Files
Oleksandr Bezdieniezhnykh 33486588de [AZ-271] [AZ-276] [AZ-278] [AZ-282] Finish cross-cutting helpers + relax opencv pin
E-CC-HELPERS closes with the three remaining Layer-1 helpers and
E-CC-CONF closes with the env > YAML > defaults precedence test
gate.
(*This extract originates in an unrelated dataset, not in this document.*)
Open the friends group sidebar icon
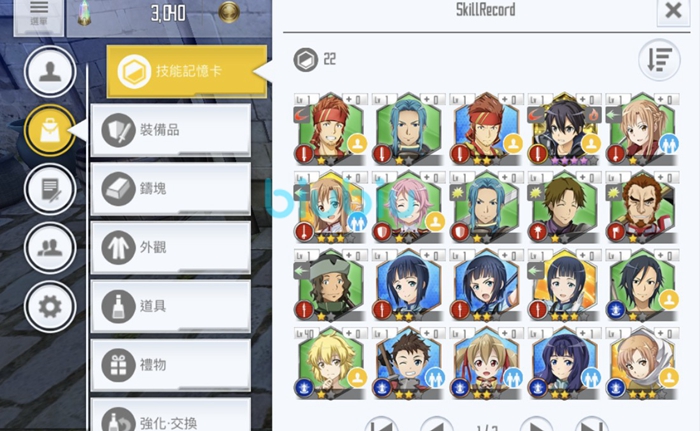 click(x=50, y=247)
All four tickets ship with frozen public surfaces, hermetic
unit tests, and no upward (components.*) imports.

* AZ-271 — tests/unit/shared/config/test_precedence.py (5 ACs + smoke
  test + helper that names the layer in failure messages).
* AZ-282 — helpers/ransac_filter.py: static RansacFilter +
  RansacResult; cv2.setRNGSeed(0) for byte-equal determinism;
  median residual semantics pinned by contract.
* AZ-276 — helpers/imu_preintegrator.py + make_imu_preintegrator;
  GTSAM PreintegratedCombinedMeasurements; strict-monotonic ts_ns
  guard runs before any state mutation. Adjacent hygiene:
  _types/nav.py ImuSample/ImuWindow now use ts_ns:int and the
  spec-mandated ImuBias dataclass.
* AZ-278 — helpers/lightglue_runtime.py: structural R14 fix.
  LightGlueRuntime + non-blocking concurrent-access guard that
  raises rather than serialising. EngineHandle Protocol in
  _types/manifests.py + KeypointSet/CorrespondenceSet in
  _types/matching.py (Protocol surface adds approved by spec).
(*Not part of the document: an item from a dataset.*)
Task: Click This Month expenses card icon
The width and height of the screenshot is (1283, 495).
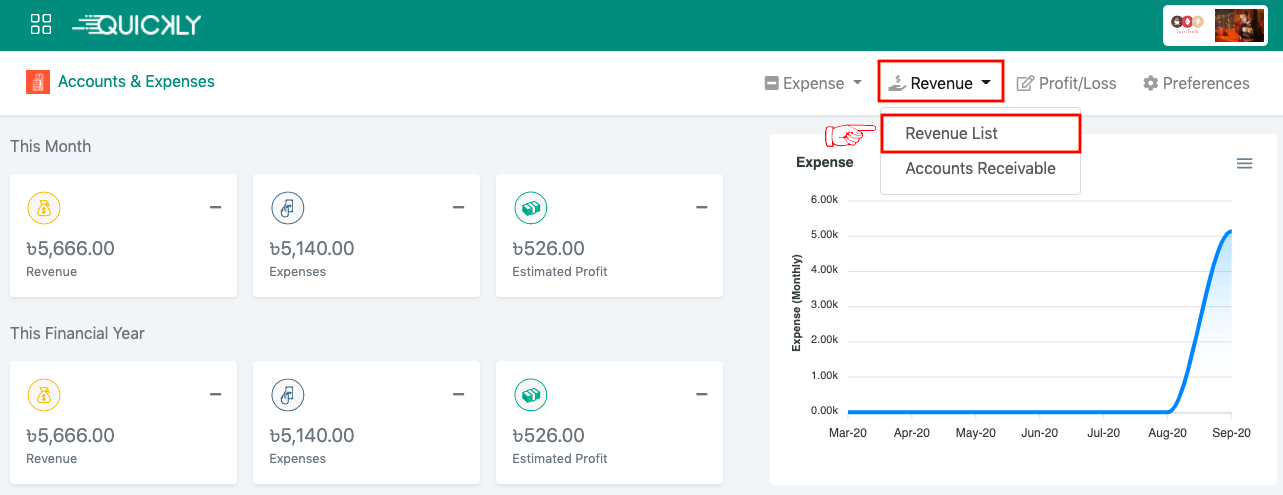Action: [287, 208]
Dependency conflict (Finding 1, user-approved): gtsam 4.2 (PyPI) is
numpy-1.x-ABI only; opencv-python>=4.12 needs numpy>=2 at runtime.
Resolution: opencv-python pin relaxed to >=4.11.0.86,<4.12. The
D-CROSS-CVE-1 ratchet at ci/opencv_pin_gate.py is held at 4.11.0
with the original 4.12.0 floor restored once a numpy-2-compatible
gtsam wheel ships. Full replay procedure in
_docs/_process_leftovers/2026-05-11_d_cross_cve_1_opencv_pin_deferred.md.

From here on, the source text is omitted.